Upcoming Event: PhD Dissertation Defense
Learning and Adaptation in Dynamical Environments via Generalized Hamiltonian Dynamics
Yi Wang, CSEM Student, Oden Institute
9:30 – 12PM
Wednesday Jul 8, 2026
Abstract
This dissertation develops a differential policy optimization framework for learning to optimize and explore across acquired tasks. Motivated by finite-horizon stochastic optimal control in dynamic and online environments, it formulates goal-oriented learning and optimal experimental design as an identification problem for (latent) port-Hamiltonian dynamics. This model class provides a physically informed structural prior: it represents motion, dissipation, and energy exchange with the environment, while offering a principled phase-space description of controlled adaptation.
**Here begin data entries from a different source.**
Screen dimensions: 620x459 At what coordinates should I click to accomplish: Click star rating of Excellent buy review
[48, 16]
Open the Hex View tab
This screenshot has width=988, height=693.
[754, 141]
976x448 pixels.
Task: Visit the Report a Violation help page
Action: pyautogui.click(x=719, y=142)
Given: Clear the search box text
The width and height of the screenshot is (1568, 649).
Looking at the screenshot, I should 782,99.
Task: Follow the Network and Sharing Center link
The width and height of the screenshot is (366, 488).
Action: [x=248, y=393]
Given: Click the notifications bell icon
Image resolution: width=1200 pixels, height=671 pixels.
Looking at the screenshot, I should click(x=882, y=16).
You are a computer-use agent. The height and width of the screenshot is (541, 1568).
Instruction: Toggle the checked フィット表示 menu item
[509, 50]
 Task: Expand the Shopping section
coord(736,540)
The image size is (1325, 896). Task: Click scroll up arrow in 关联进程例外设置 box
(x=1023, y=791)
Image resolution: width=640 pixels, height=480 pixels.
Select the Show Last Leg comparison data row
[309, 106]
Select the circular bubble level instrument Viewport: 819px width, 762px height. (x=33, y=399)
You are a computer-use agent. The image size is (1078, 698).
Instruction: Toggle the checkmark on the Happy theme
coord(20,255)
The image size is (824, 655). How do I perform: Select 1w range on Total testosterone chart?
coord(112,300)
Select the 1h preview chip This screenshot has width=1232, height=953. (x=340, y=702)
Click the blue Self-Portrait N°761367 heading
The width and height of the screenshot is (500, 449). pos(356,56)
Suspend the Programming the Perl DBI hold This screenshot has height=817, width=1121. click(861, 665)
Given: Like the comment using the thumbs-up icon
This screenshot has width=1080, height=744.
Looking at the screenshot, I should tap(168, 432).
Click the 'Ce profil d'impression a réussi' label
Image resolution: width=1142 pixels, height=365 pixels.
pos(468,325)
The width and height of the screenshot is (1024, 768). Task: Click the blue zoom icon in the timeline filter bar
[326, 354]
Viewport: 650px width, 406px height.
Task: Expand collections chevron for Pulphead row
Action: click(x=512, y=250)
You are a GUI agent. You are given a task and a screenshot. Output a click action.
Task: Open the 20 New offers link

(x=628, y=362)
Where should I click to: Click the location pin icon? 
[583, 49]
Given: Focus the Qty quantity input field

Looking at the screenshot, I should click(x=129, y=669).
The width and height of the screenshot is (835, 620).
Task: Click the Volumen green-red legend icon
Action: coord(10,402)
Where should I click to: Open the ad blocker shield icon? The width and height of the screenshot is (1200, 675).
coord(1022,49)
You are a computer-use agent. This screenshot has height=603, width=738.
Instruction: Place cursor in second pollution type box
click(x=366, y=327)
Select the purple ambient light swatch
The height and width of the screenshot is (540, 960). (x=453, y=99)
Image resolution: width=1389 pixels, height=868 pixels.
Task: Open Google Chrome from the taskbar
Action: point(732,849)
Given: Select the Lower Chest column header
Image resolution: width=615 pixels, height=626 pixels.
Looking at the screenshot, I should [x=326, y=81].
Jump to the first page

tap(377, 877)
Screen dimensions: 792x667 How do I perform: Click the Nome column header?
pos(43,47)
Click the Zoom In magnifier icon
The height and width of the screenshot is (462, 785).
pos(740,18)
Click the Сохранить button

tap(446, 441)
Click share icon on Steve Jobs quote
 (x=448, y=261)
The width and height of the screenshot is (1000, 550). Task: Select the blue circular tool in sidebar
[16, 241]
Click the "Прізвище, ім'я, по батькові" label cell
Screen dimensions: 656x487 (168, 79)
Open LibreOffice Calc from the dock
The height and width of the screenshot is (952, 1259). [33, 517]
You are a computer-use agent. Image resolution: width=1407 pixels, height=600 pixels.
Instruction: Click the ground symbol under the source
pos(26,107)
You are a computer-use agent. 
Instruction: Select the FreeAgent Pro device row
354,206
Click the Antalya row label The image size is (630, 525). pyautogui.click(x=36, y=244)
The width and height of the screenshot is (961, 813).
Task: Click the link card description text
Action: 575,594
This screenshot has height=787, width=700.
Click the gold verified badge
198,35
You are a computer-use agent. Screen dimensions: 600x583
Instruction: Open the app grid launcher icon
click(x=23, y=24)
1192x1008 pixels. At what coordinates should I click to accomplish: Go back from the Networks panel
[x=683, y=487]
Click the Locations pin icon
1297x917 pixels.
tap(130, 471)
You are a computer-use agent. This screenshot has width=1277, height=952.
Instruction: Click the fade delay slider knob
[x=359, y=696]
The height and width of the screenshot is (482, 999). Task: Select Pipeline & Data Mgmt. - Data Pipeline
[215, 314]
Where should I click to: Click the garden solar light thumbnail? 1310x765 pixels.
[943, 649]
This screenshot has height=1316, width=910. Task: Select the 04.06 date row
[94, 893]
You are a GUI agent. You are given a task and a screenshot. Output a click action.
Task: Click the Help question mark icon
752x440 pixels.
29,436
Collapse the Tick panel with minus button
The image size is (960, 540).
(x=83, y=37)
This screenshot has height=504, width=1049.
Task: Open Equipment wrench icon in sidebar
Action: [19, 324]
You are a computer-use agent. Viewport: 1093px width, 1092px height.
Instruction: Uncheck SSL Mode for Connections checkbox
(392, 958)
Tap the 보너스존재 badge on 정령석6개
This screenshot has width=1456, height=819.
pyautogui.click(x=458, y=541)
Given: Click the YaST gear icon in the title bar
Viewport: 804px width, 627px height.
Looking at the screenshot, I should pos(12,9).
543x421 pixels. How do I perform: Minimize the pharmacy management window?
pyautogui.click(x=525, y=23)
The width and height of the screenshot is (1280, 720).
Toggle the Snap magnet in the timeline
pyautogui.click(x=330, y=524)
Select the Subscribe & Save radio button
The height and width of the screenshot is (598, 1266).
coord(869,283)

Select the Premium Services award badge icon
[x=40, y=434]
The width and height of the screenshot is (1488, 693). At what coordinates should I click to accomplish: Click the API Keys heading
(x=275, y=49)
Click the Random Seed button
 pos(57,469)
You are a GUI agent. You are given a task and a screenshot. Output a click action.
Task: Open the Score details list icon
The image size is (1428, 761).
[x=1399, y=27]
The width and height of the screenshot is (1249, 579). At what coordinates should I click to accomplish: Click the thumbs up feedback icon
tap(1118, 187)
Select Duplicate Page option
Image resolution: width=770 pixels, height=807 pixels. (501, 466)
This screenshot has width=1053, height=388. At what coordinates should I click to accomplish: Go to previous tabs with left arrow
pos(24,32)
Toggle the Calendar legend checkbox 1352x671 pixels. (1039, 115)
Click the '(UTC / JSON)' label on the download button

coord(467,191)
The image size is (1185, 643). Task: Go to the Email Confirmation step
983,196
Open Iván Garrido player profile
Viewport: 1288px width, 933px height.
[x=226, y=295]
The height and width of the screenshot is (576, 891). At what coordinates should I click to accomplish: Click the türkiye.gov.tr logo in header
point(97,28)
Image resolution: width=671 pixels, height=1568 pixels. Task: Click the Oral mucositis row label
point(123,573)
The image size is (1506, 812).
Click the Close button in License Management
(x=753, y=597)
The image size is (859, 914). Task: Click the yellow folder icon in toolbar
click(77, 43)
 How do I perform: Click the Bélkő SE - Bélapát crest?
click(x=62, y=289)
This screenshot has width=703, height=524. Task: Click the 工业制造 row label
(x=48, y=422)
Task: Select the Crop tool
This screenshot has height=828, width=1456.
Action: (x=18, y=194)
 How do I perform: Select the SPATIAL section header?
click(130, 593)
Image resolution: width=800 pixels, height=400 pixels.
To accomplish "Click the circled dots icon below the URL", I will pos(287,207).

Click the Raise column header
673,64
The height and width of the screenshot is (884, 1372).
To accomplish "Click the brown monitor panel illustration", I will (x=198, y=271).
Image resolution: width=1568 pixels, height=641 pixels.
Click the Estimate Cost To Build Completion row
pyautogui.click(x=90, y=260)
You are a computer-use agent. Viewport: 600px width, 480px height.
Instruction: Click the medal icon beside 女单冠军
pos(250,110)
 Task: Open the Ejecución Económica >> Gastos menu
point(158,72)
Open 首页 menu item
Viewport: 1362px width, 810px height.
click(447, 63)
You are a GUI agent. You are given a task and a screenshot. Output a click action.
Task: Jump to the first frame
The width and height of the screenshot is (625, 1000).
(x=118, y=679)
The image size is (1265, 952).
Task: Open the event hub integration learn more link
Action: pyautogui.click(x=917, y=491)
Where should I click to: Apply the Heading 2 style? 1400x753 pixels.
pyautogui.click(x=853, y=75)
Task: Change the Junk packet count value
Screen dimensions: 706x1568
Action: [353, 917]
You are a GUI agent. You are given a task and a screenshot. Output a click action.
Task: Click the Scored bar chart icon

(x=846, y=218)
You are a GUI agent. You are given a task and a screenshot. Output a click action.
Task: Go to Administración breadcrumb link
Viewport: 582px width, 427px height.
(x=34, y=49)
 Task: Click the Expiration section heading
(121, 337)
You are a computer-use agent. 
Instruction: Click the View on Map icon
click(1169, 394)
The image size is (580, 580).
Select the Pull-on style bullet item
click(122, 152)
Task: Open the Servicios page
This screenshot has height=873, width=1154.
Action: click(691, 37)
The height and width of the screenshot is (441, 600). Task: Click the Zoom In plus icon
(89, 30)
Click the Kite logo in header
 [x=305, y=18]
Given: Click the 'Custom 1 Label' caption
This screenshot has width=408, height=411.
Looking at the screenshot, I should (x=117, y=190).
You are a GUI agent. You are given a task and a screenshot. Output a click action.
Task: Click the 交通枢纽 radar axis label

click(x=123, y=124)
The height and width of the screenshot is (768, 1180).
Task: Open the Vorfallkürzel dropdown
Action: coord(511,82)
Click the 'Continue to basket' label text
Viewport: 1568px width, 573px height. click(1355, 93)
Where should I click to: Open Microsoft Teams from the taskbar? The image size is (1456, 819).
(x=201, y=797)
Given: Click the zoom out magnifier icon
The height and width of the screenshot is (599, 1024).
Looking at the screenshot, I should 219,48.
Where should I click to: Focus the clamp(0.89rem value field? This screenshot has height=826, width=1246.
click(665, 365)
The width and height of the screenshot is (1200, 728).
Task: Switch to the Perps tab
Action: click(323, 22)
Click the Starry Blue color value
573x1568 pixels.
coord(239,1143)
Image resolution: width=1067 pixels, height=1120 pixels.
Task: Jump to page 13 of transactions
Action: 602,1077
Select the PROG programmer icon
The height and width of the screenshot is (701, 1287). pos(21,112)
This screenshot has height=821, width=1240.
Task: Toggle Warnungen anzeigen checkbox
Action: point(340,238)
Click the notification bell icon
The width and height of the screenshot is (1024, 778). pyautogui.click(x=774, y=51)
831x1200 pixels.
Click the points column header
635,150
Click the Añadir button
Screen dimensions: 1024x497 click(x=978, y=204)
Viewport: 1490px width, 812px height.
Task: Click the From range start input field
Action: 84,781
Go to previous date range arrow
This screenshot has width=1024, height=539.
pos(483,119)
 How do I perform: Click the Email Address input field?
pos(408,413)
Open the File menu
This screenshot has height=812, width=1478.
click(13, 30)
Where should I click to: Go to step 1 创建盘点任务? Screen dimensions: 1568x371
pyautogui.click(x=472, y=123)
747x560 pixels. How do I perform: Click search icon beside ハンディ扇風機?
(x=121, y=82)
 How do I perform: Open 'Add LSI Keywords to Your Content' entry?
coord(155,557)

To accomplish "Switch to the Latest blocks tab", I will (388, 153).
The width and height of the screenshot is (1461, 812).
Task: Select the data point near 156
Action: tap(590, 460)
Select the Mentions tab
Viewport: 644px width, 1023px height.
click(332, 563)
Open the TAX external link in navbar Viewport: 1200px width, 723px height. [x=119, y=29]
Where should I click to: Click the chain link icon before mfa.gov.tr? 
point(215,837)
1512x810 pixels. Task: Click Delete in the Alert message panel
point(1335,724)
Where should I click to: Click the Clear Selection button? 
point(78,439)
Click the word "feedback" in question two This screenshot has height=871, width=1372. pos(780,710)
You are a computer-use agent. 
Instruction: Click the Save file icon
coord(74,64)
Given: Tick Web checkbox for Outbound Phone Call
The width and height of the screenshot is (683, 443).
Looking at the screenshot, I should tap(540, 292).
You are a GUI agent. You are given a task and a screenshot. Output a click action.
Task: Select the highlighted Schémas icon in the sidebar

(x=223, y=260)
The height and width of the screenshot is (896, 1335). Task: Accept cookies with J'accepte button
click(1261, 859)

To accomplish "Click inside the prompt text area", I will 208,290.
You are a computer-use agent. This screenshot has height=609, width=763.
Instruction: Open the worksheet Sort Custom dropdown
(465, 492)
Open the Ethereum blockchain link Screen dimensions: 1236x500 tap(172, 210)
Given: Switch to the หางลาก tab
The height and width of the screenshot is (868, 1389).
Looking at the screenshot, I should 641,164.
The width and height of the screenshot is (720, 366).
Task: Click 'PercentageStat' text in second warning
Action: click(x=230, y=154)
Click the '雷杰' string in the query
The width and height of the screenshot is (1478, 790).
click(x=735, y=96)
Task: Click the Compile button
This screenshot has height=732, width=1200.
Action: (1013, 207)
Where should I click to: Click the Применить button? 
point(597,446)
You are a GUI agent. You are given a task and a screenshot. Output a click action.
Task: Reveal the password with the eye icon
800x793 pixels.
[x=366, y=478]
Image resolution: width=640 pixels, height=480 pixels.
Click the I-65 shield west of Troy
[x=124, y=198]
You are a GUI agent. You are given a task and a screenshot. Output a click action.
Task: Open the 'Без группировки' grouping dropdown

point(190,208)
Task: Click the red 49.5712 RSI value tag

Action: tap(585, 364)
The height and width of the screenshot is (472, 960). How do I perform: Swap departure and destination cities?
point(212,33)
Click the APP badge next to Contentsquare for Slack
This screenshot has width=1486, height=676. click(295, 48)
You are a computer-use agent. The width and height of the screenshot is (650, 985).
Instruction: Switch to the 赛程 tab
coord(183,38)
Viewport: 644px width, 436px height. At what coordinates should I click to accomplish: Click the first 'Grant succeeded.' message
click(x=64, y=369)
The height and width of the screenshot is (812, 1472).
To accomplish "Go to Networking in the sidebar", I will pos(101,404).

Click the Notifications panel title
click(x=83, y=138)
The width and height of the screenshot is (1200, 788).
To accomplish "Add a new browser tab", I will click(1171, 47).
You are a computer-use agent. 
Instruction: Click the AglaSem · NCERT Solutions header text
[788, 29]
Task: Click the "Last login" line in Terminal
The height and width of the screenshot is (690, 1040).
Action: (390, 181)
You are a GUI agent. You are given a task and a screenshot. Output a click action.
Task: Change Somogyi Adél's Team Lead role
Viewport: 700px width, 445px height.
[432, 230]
The dissertation first formulates the inverse problem of recovering such templates in differential form. It then studies the practical identifiability and learnability of port-Hamiltonian systems across regimes of increasing difficulty: low-dimensional physical systems with full-state observations, high-dimensional non-physical systems with partial observations, and operation-induced systems whose dynamics are represented in lower-dimensional latent spaces. Across these regimes, machine learning methods are developed to recover structure-preserving and control-relevant models for joint data assimilation and inference, exploration under safety constraints and non-convex numerical optimization.
Biography
Yi Wang is a PhD candidate at the Oden Institute at The University of Texas at Austin. His research focuses on scientific machine learning, numerical optimization, stochastic optimal control, and physical simulation. He is particularly interested in combining physical modeling and machine learning to solve inverse problems and control complex dynamical systems.